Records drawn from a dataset
----

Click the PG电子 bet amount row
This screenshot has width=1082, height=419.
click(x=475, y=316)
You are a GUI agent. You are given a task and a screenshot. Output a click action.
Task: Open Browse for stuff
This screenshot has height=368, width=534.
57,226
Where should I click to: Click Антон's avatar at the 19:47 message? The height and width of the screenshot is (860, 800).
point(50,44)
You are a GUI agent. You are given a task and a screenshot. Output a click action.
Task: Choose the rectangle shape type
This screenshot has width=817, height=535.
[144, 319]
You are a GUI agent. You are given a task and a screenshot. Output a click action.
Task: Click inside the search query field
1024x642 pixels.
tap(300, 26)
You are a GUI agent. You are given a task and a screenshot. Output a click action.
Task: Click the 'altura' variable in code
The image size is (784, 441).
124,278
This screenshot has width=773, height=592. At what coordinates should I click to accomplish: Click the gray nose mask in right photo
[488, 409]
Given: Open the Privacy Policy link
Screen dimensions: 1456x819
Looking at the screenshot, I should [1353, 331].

----

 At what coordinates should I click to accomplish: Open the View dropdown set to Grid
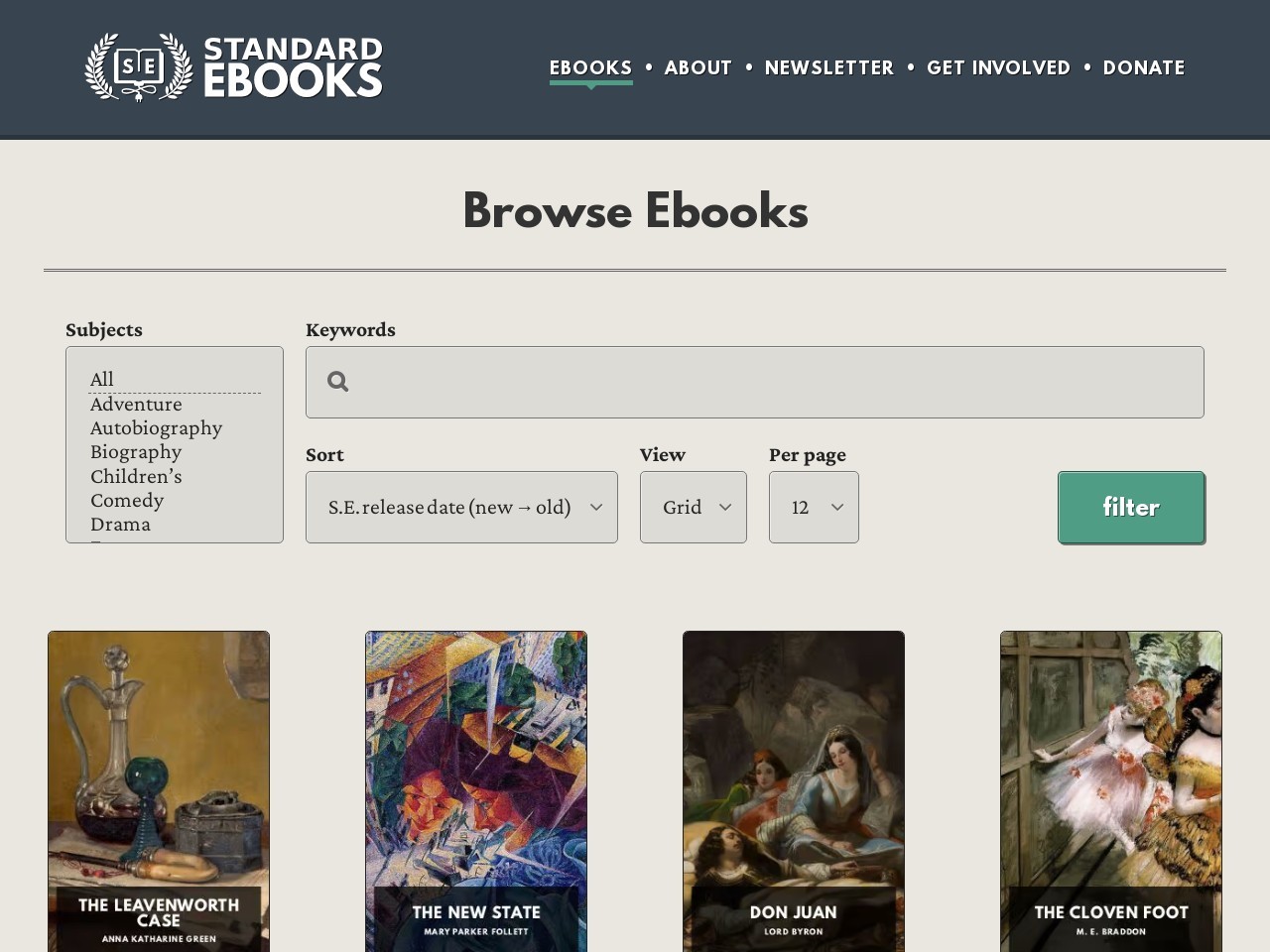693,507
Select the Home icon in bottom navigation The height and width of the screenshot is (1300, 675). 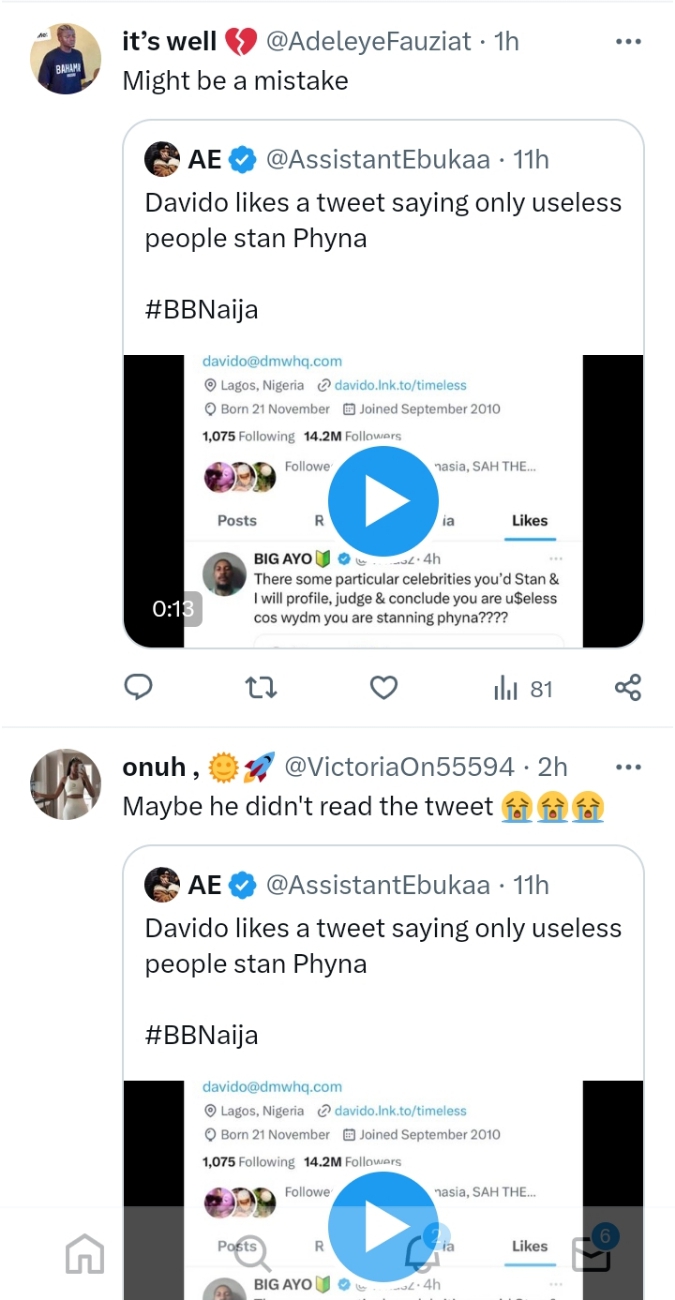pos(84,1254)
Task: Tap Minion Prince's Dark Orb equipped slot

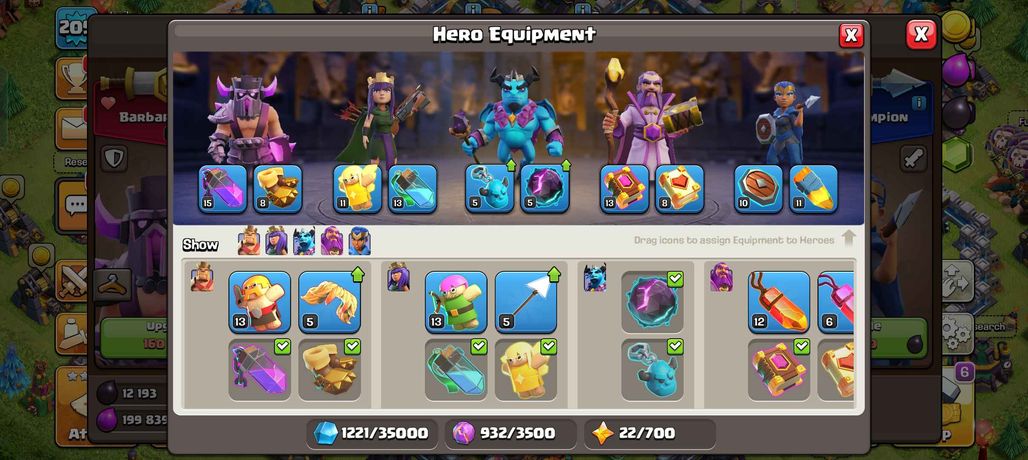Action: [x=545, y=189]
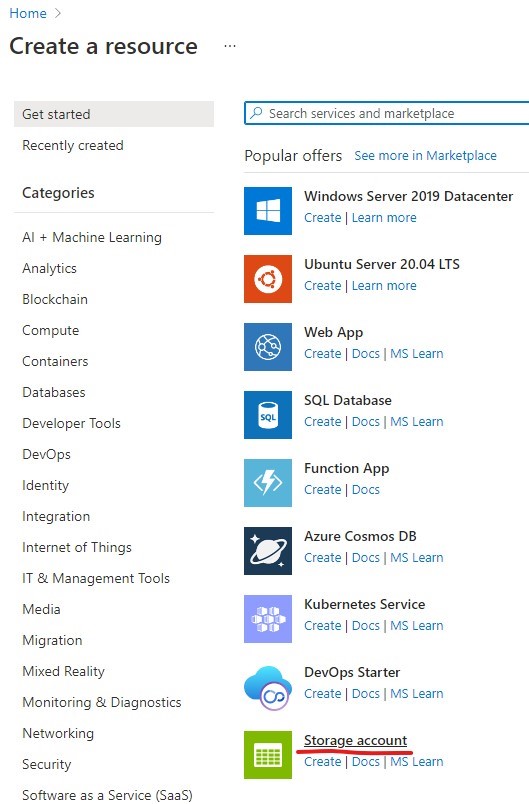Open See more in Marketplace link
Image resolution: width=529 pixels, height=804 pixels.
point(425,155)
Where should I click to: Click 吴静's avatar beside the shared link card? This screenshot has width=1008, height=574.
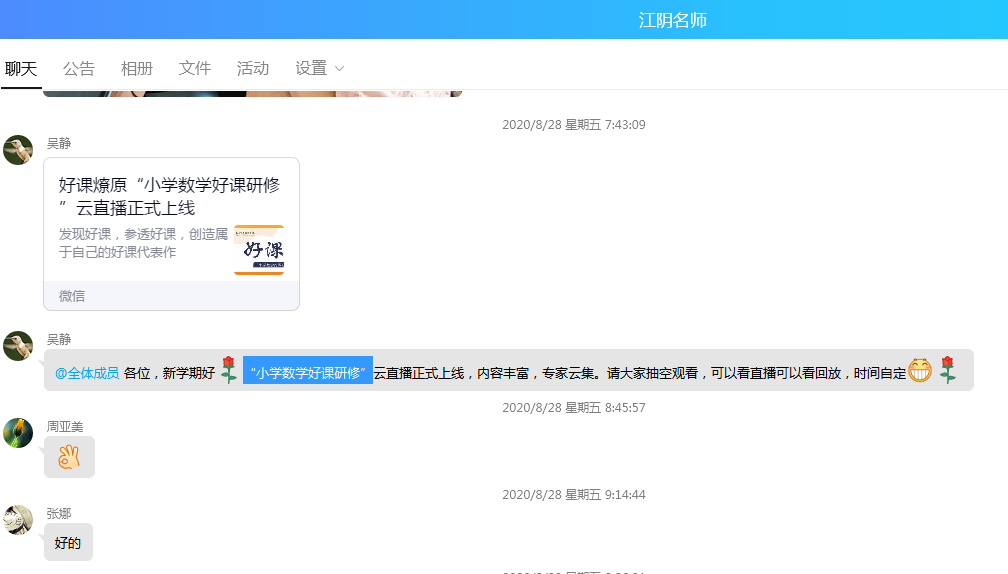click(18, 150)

----

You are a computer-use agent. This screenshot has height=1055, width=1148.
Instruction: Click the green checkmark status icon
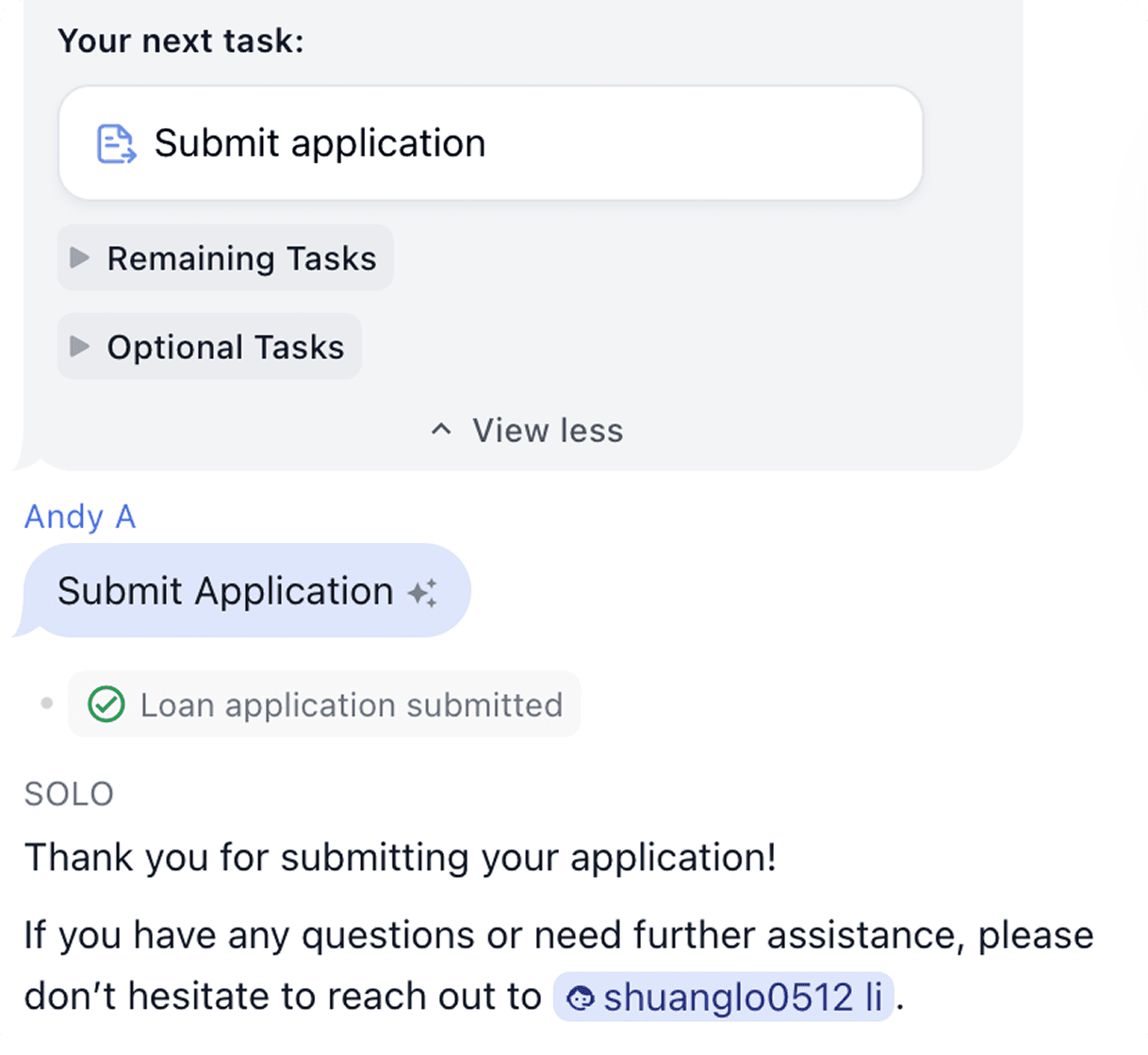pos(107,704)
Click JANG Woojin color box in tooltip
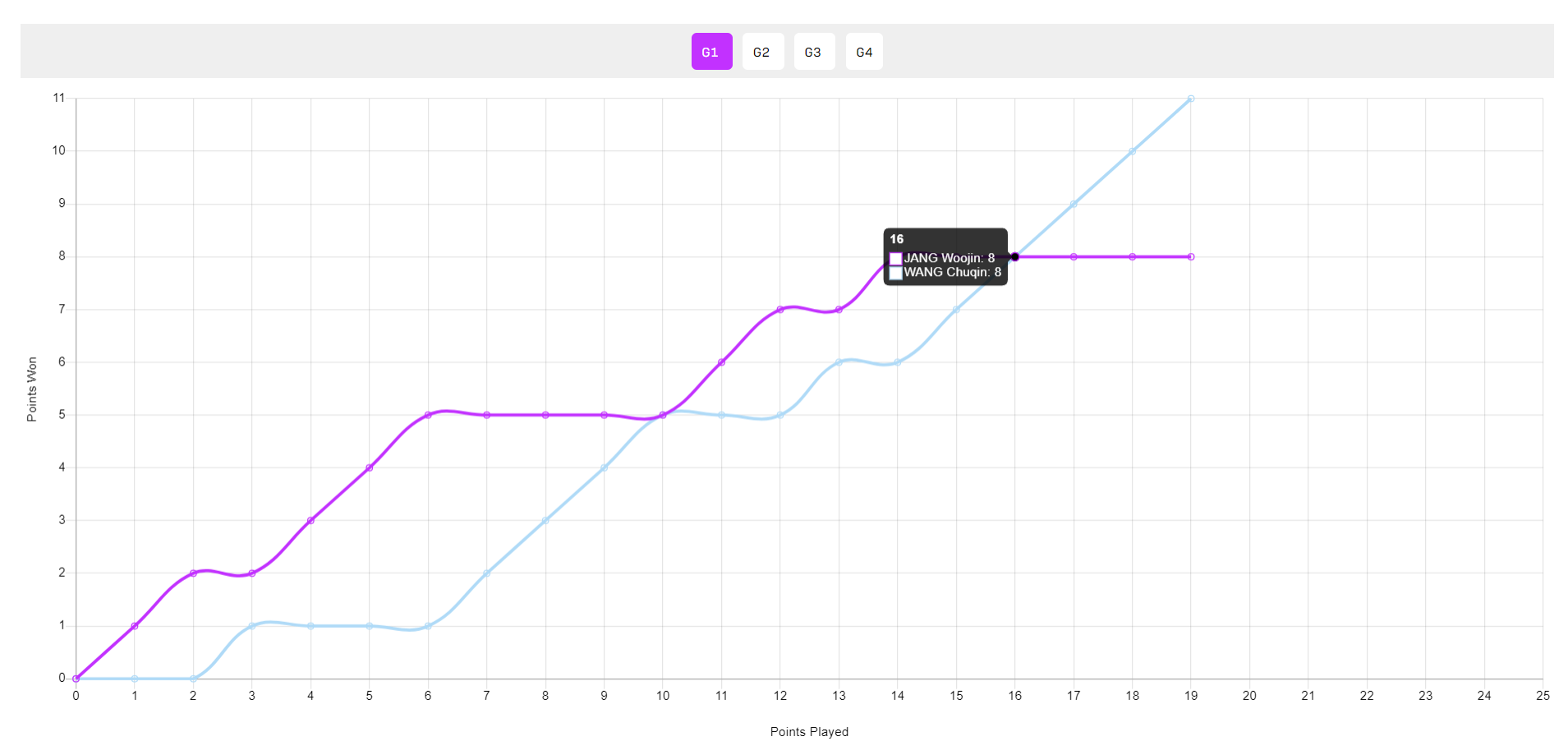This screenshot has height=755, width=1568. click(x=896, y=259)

----

→ **PROBLEM STATEMENT**:
Starting at the line that has "Task: Click the 'altura' variable in code" and ending at the line that has "Given: Open the Privacy Policy link", please write out the lines above exactly, leaving out all others.

→ **YOUR SOLUTION**:
Task: Click the 'altura' variable in code
The image size is (784, 441).
124,278
This screenshot has width=773, height=592. At what coordinates should I click to accomplish: Click the gray nose mask in right photo
[488, 409]
Given: Open the Privacy Policy link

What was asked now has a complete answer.